*Qué se pide:* ¿Puedes repetir tal cual, sin omitir ni cambiar nada, todas las líneas del material que aparece a continuación?

*Extractos del material:*
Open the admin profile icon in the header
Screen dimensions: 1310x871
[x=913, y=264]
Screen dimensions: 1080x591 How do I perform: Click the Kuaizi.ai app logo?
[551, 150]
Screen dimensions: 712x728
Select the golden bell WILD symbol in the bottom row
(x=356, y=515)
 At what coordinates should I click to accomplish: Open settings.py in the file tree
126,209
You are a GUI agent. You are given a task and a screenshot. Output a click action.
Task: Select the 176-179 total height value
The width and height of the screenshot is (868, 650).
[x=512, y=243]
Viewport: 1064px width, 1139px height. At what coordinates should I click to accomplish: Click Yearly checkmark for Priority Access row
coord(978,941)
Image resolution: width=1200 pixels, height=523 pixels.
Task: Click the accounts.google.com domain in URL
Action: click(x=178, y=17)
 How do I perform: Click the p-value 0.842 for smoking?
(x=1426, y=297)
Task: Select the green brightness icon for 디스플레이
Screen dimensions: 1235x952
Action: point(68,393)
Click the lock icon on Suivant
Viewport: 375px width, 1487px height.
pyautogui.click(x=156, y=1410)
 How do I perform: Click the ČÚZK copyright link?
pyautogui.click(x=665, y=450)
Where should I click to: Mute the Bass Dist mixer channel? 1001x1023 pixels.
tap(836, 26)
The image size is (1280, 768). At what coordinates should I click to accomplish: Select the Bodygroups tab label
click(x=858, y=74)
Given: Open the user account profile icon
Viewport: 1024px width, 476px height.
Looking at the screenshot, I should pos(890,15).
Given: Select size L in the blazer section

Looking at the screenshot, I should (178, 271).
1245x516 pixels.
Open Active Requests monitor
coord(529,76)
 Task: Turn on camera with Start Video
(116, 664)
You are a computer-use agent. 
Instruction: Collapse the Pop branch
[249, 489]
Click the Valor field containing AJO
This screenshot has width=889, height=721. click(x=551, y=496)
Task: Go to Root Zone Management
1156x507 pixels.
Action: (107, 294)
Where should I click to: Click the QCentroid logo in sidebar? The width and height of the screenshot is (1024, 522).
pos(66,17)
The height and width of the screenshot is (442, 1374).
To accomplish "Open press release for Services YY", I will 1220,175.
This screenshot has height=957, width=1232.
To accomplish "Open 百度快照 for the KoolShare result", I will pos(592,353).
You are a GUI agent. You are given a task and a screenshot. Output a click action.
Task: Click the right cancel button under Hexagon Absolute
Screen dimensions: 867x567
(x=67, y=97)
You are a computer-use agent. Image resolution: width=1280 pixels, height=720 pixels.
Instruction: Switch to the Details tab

*Resultado esperado:*
Open the admin profile icon in the header
Screen dimensions: 1310x871
[x=913, y=264]
Screen dimensions: 1080x591 How do I perform: Click the Kuaizi.ai app logo?
[551, 150]
Screen dimensions: 712x728
Select the golden bell WILD symbol in the bottom row
(x=356, y=515)
 At what coordinates should I click to accomplish: Open settings.py in the file tree
126,209
You are a GUI agent. You are given a task and a screenshot. Output a click action.
Task: Select the 176-179 total height value
The width and height of the screenshot is (868, 650).
[x=512, y=243]
Viewport: 1064px width, 1139px height. At what coordinates should I click to accomplish: Click Yearly checkmark for Priority Access row
coord(978,941)
Image resolution: width=1200 pixels, height=523 pixels.
Task: Click the accounts.google.com domain in URL
Action: click(x=178, y=17)
 How do I perform: Click the p-value 0.842 for smoking?
(x=1426, y=297)
Task: Select the green brightness icon for 디스플레이
Screen dimensions: 1235x952
Action: point(68,393)
Click the lock icon on Suivant
Viewport: 375px width, 1487px height.
pyautogui.click(x=156, y=1410)
 How do I perform: Click the ČÚZK copyright link?
pyautogui.click(x=665, y=450)
Where should I click to: Mute the Bass Dist mixer channel? 1001x1023 pixels.
tap(836, 26)
The image size is (1280, 768). At what coordinates should I click to accomplish: Select the Bodygroups tab label
click(x=858, y=74)
Given: Open the user account profile icon
Viewport: 1024px width, 476px height.
Looking at the screenshot, I should pos(890,15).
Given: Select size L in the blazer section

Looking at the screenshot, I should (178, 271).
1245x516 pixels.
Open Active Requests monitor
coord(529,76)
 Task: Turn on camera with Start Video
(116, 664)
You are a computer-use agent. 
Instruction: Collapse the Pop branch
[249, 489]
Click the Valor field containing AJO
This screenshot has width=889, height=721. click(x=551, y=496)
Task: Go to Root Zone Management
1156x507 pixels.
Action: (107, 294)
Where should I click to: Click the QCentroid logo in sidebar? The width and height of the screenshot is (1024, 522).
pos(66,17)
The height and width of the screenshot is (442, 1374).
To accomplish "Open press release for Services YY", I will 1220,175.
This screenshot has height=957, width=1232.
To accomplish "Open 百度快照 for the KoolShare result", I will pos(592,353).
You are a GUI agent. You are given a task and a screenshot. Output a click action.
Task: Click the right cancel button under Hexagon Absolute
Screen dimensions: 867x567
(x=67, y=97)
You are a computer-use agent. Image resolution: width=1280 pixels, height=720 pixels.
Instruction: Switch to the Details tab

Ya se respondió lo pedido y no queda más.